President McAleese - She proved office is not just symbolic

IF our Constitution would allow it, and if the lady could be persuaded, it is certain President Mary McAleese would begin a third term this winter.

President McAleese - She proved office is not just symbolic

Instead, after 14 years in the public eye, she and her husband Senator Martin McAleese, leave Áras an Uachtaráin secure in the knowledge they helped make Ireland, all of it, a far better place to live.

They helped make many Irish people more tolerant, more aware of the other and less insular than we were. By using nothing more than the opportunities afforded by her greatly constrained office she, and her husband, helped copper-fasten a new, positive relationship between all communities on this island.

Those relationships would have been impossible in the Belfast of 1951, the year of her birth, and even 14 years ago encouraging and maintaining them was a considerable challenge.

Before she was elected a detractor described her a “tribal time bomb” — indeed she was, but in the most positive, the most inspiring way. She confronted all tribes with the destructiveness of some of their beliefs and helped them build the confidence needed to move away from the entrenched positions that have demeaned and stymied this island for centuries.

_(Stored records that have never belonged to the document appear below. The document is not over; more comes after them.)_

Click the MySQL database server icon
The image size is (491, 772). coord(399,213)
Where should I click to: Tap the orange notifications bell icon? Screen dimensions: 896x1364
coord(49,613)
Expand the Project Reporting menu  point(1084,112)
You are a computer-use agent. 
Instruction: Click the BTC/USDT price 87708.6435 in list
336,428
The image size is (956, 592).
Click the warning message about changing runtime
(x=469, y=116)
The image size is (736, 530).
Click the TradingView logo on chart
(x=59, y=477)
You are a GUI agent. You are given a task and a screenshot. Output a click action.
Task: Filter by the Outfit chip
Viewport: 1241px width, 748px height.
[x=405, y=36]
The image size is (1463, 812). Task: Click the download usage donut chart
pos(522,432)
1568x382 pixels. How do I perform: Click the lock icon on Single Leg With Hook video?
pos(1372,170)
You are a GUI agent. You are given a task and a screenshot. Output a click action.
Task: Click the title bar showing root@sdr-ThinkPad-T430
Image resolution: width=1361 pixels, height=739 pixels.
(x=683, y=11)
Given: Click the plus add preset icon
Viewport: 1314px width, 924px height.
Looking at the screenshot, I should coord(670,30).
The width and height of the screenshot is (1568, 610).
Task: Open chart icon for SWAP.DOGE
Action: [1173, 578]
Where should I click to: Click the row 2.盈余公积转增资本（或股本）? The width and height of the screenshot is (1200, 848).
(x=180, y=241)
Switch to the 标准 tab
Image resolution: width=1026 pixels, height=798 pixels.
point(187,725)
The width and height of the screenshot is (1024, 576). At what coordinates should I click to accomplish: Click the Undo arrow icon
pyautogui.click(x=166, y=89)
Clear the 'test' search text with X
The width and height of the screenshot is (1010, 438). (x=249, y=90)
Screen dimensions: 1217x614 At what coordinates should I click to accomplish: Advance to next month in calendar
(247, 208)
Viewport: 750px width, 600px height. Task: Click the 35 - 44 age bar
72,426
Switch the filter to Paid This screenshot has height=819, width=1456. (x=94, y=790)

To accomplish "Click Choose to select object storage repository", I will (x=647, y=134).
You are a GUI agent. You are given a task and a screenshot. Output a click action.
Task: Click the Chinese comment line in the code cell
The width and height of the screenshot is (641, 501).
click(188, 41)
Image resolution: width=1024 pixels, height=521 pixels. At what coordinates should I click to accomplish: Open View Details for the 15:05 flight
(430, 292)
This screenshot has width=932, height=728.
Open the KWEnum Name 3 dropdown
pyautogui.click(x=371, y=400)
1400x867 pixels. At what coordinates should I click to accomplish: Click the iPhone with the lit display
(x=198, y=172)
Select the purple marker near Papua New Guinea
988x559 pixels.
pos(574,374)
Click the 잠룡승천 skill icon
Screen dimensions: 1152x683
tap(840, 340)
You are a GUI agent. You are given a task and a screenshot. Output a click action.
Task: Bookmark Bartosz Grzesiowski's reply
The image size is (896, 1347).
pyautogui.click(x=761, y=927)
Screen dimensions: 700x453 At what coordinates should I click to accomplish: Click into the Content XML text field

She, continuing work begun by her predecessor Mary Robinson, challenged so many of the unthinking sectarian positions once tolerated in all communities.

This commitment was not without its cost and it should be remembered one of the nastiest attacks on her came from the then Archbishop of Dublin Desmond Connell — and another from the prominent nationalist, the late Fr Denis Faul — when, in 1997, she took Holy Communion in the Church of Ireland Christ Church Cathedral.

The Catholic Hierarchy, after a meeting in Maynooth, went so far as to warn her it should not happen again. Fr Faul described her support for ecumenism as a form of adultery.

Remember, she was our freely elected head of state when these criticisms were made. That such comments would not be tolerated today, even if they were made, is a measure of the progress President McAleese has helped bring about. It also underlines how the power of the Catholic Church has waned.

Her greatest achievements, naturally enough, were domestic but she has done more than most to enhance Ireland’s international reputation.

That work came to a climax this summer with the belated visit of Britain’s Queen Elizabeth.

There has not been a visit to this country that resonated as deeply in the Irish psyche since President John F Kennedy’s triumphant and inspiring tour, just months before his assassination, in 1963.

It is difficult to imagine another that might surpass it in terms of symbolism and recognising positive change. It was the strongest possible declaration to ourselves and to the world of our new, constitutional reality. Those achievements were on a grand stage but they were matched by countless endorsements, encouragements and enabling challenges to myriad community and special project groups. President McAleese operated effectively at both ends of the spectrum.

She did so much too to enhance the idea that our democracy depends on — a willingness to serve in public office in a dignified, purposeful and fair way. At a point when so much about life in public office or service is challenged — or avoided altogether — she showed what could be achieved by determination, the motivation of a just cause and overriding purpose.

At a time when so many office holders and senior civil servants face scrutiny about pay and pensions it should be pointed out that serving as President has probably cost Mrs McAleese and her husband money but you will not hear a murmur from them.

However, by far her, and Senator McAleese’s, greatest achievement is the role they played in helping make this an island at peace with itself and its neighbours.

By a quirk of fate she was the right person in the right place at the very right time. One of nine Catholic children born in Belfast she built an academic career beyond the reach of most of her contemporaries. This background helped her see the pointlessness of inter-communal terror and made her one of a very small group who can say they helped their society break out of a bitter cycle of self-destruction.

If she had done nothing else, and she has done so much more, this would have made her presidency a great success.

She has set a very high bar for her successor and shown that the office is far, far more than a symbolic indulgence.